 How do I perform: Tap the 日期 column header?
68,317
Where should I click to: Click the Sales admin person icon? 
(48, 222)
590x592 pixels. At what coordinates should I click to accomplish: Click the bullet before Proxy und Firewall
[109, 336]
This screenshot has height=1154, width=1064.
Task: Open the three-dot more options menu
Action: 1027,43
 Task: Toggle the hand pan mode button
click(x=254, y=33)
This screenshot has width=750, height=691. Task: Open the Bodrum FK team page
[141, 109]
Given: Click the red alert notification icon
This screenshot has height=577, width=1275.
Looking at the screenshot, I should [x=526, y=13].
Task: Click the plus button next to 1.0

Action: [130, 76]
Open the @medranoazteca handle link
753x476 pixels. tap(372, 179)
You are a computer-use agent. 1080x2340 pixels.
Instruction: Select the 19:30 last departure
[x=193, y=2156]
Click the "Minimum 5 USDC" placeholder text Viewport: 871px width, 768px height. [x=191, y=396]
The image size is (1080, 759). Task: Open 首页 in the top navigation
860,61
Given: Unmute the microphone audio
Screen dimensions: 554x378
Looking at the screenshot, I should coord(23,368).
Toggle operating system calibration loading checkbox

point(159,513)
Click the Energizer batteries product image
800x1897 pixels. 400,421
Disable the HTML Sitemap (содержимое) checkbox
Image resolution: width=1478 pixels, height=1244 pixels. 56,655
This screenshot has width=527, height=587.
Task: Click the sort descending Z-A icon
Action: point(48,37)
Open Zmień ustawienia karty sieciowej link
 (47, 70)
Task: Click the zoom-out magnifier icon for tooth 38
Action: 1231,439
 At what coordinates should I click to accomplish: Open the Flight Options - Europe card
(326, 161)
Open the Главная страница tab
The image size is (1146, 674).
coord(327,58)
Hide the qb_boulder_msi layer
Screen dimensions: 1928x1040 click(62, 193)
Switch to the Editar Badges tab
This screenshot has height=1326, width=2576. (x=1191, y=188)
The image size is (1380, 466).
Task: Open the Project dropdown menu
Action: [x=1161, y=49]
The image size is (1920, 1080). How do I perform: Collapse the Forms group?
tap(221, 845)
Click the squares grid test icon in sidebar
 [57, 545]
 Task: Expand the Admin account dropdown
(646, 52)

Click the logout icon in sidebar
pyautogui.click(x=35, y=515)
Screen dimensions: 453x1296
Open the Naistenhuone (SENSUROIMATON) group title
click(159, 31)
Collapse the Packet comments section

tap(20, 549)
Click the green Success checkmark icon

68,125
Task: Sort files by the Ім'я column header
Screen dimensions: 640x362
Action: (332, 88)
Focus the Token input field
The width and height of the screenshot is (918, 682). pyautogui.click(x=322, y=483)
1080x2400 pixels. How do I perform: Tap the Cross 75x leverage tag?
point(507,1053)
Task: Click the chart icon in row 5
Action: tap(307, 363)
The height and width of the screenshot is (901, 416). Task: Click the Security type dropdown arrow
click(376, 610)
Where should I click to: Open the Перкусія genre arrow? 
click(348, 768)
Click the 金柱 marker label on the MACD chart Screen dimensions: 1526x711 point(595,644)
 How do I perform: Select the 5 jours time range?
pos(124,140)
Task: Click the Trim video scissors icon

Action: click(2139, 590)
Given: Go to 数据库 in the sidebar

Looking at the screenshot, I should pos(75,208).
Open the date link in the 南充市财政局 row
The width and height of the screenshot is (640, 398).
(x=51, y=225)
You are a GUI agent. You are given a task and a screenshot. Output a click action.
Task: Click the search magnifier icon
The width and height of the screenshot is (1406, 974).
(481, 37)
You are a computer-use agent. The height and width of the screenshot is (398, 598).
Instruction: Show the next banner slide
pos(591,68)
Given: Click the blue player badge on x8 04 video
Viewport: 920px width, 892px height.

#### WHAT YOU SHOULD DO
Output the items verbatim, from the line containing "Given: Unmute the microphone audio" through the line containing "Screen dimensions: 1928x1040 click(62, 193)", including both of those lines.

#### TASK RESULT
Given: Unmute the microphone audio
Screen dimensions: 554x378
Looking at the screenshot, I should coord(23,368).
Toggle operating system calibration loading checkbox

point(159,513)
Click the Energizer batteries product image
800x1897 pixels. 400,421
Disable the HTML Sitemap (содержимое) checkbox
Image resolution: width=1478 pixels, height=1244 pixels. 56,655
This screenshot has width=527, height=587.
Task: Click the sort descending Z-A icon
Action: point(48,37)
Open Zmień ustawienia karty sieciowej link
 (47, 70)
Task: Click the zoom-out magnifier icon for tooth 38
Action: 1231,439
 At what coordinates should I click to accomplish: Open the Flight Options - Europe card
(326, 161)
Open the Главная страница tab
The image size is (1146, 674).
coord(327,58)
Hide the qb_boulder_msi layer
Screen dimensions: 1928x1040 click(62, 193)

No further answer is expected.